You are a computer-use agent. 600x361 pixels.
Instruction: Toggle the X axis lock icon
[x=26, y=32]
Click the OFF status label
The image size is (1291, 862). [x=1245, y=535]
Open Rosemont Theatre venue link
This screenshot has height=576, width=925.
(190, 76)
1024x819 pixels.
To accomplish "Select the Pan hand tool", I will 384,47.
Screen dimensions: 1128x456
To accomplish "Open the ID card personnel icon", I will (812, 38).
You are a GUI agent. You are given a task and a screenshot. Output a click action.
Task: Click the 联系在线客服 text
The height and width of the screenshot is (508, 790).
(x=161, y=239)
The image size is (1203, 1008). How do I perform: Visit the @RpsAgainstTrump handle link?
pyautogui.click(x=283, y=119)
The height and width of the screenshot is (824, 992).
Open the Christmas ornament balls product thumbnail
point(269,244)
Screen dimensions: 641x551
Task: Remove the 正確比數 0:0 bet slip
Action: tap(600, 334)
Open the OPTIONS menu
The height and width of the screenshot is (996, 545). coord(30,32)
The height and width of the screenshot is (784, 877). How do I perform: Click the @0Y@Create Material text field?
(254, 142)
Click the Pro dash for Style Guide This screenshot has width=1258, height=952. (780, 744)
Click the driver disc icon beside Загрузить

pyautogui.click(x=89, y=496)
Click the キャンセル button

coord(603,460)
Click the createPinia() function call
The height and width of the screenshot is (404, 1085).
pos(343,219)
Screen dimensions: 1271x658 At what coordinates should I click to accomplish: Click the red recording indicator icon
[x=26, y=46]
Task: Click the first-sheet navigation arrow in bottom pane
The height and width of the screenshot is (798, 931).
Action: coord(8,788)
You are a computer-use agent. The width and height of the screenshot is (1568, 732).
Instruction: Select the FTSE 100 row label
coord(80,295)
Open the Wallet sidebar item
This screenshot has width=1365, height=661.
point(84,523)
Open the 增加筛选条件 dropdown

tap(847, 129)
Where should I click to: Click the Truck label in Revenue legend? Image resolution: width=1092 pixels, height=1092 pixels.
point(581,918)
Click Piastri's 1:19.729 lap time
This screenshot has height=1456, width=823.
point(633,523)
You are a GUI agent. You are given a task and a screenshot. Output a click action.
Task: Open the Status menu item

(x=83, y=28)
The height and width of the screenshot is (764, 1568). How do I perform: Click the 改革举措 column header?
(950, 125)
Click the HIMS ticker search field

• **Assignment**:
Look through the records and give only the number of lines where the string "computer" appears.

• **Result for this task**:
2